Hierarchical Aggregate Trees (HAT)

Updated 16 December 2025

Hierarchical Aggregate Trees (HAT) are data structures that recursively aggregate and summarize information across layered hierarchies, enabling efficient long-context memory management.
HATs employ recursive aggregation methods using tools like LLM summarization, neural networks for code ASTs, and variational inference in dynamical systems to consolidate multi-modal data.
Empirical evaluations show HATs improve performance in dialogue systems, code summarization, and dynamical modeling, while maintaining scalable storage and sublinear query complexity.

A Hierarchical Aggregate Tree (HAT) is a class of data structure employed for recursive aggregation, memory organization, and hierarchical sequence modeling.

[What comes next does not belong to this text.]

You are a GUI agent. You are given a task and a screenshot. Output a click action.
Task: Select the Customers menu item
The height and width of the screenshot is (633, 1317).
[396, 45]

It encapsulates multiple forms across the domains of retrieval-augmented generation, structured code summarization, and dynamical systems, always applying the core principle of recursively aggregating or summarizing information across tree-structured hierarchies. HATs unify distinct modalities (text, embedding, dynamical states) under variants of aggregation—by LLM, neural network, or probabilistic model—to address long-context memory, efficient summarization, and structured multi-agent temporal modeling (A et al., 10 Jun 2024, Shi et al., 2021, Howard et al., 2012).

1. Formal Structure and Definitions

The general HAT is defined as a tuple

$\mathrm{HAT} = (L,\ M,\ A,\ \Sigma)$

where:

$L = \{\ell_0, \ell_1, ..., \ell_{D-1}\}$ is an ordered set of $D$ layers (with $\ell_0$ as the root),
$M \in \mathbb{N}^+$ is the memory length, specifying the branching factor (maximum children per parent),
$A: \mathcal{P}(\Sigma) \to \text{Text}$ or appropriate modality is the aggregation function,
$\Sigma$ is the set of all nodes (layered as $\sigma_{k,0}, \dots, \sigma_{k,N_k-1}$ for each $k$ ).

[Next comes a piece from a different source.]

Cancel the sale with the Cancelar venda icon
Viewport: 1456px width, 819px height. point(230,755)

Each node $\sigma \in \Sigma$ holds:

A pointer to its parent and child set $C(\sigma)$ ,
Its data (“text” or embedding), defined recursively as either a raw datum (leaf) or $A(\{\text(\tau): \tau\in C(\sigma)\})$ (internal).

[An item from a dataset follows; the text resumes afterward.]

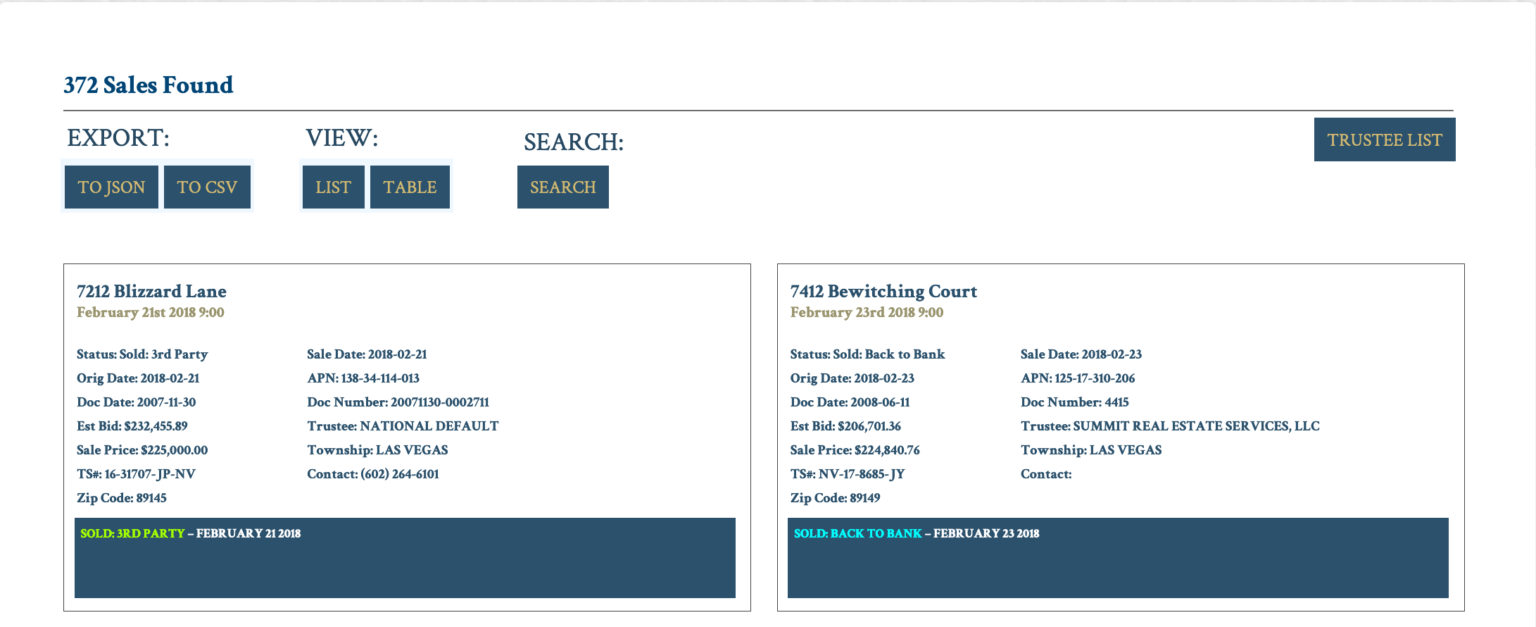Export the sales results to CSV
This screenshot has width=1536, height=627.
point(207,186)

In code summarization, the structure adapts to Abstract Syntax Tree (AST) blocks, cutting at semantic boundaries to generate “super-nodes” and reconstruct hierarchical embedding aggregations (Shi et al., 2021). In dynamical systems, nodes represent Markov or Switching Linear Dynamical Systems chains, with aggregator chains combining the states of child chains (Howard et al., 2012).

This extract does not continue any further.